The second goal was even uglier. Milan Lucic took a nifty behind-the-back pass from Rich Peverley and fired a routine shot at Luongo. He let it go between his legs and with it went the Canucks' resolve.
By 9:45 of the first period, the Bruins were completely in charge of things. They were only too happy to knock the stuffing out of anyone in a white sweater while the Canucks numbly considered the fact they just surrendered the fastest four goals by one team in the history of the Stanley Cup final, in four minutes, 14 seconds.
The Bruins, though, were not about to admit Luongo was the reason for their good fortune. Oh no, they said, all of those goals were good ones.
Someone, oh, maybe head coach Claude Julien, obviously put the word out no one was to run his mouth. However, it probably wasn't necessary given the stark evidence of Luongo's analysis of Bruins goaltender Tim Thomas's troubles in Game 5.
"He's a great goalie. The goals we scored were good goals," defenceman Johnny Boychuk said. "We did a good job. It was a huge goal, that first one.

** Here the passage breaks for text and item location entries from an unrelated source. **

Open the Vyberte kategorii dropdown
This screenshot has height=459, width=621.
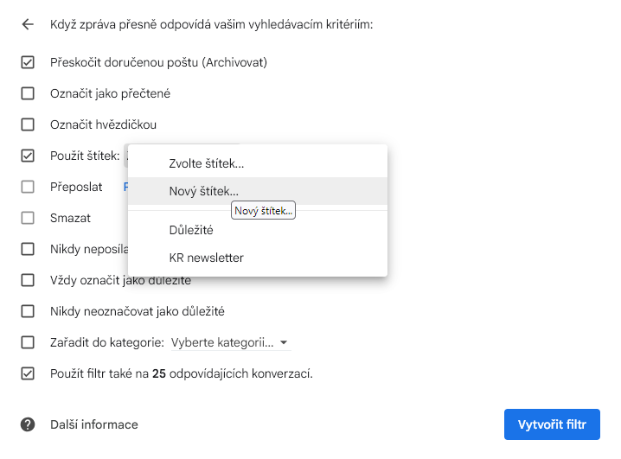229,342
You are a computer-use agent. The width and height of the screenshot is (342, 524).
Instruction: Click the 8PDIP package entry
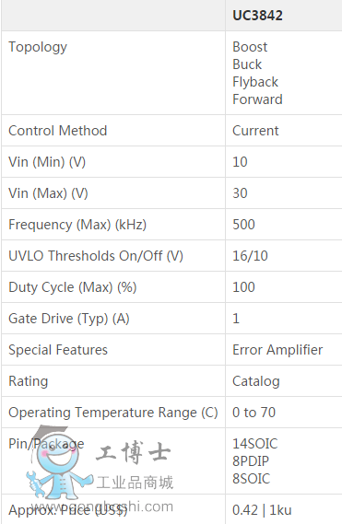tap(251, 461)
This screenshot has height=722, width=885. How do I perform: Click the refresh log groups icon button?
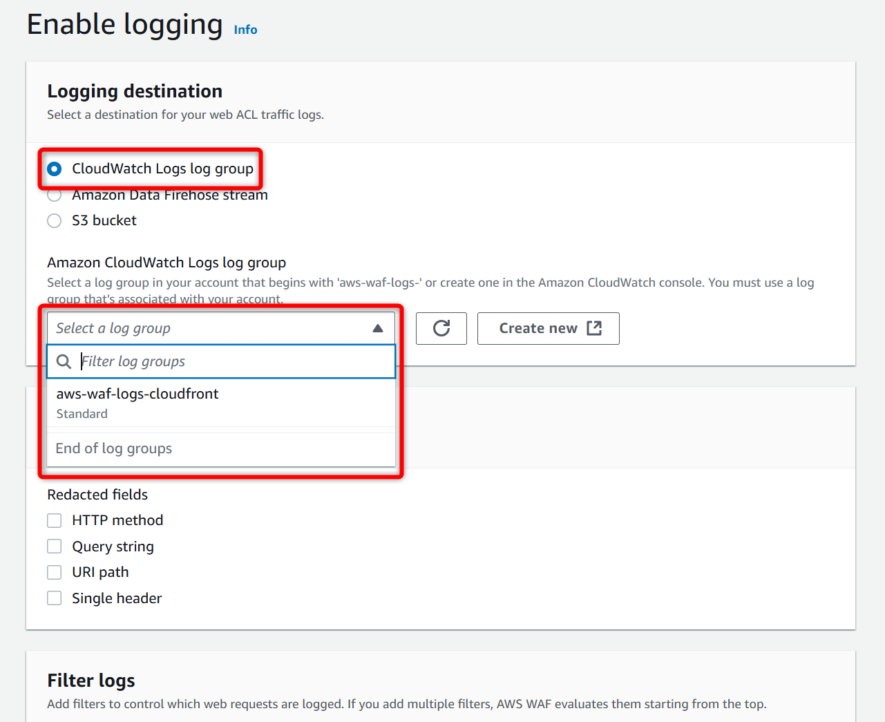point(441,328)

It got the crowd into it."
Marchand did not hesitate when those around him wondered if the Bruins will even see Luongo in the seventh game. "He is able to shake off games like this," he said.
And if you're talking inspiration, Marchand said, how about that video shot after the fourth goal of Nathan Horton, knocked out of the series by a vicious hit by Canucks defenceman Aaron Rome, standing in a Garden corridor waving a Bruins towel?
"We didn't know he'd be up there," Marchand said. "For him to give us a boost was huge."
Luongo's ignominious exit after the third goal also decided the Conn Smythe Trophy, barring any Canucks-style road implosion by the Bruins in Game 7. Even if the Bruins lose the deciding game on Wednesday, Thomas is a sure bet to be elected the most-valuable player of the playoffs, assuming the Bruins manage to keep the game close, as they have in all three losses so far in Vancouver.
Thomas was lucky early but later showed why he has allowed just one goal at home in this series. The unflappable Thomas, whose disposition is as calm as his goaltending style is frantic, carried on through a few close calls in the last 40 minutes.
Still, you had to wonder how things would have turned out had Sedin buried that first chance and had Luongo managed to make a couple of saves in this building.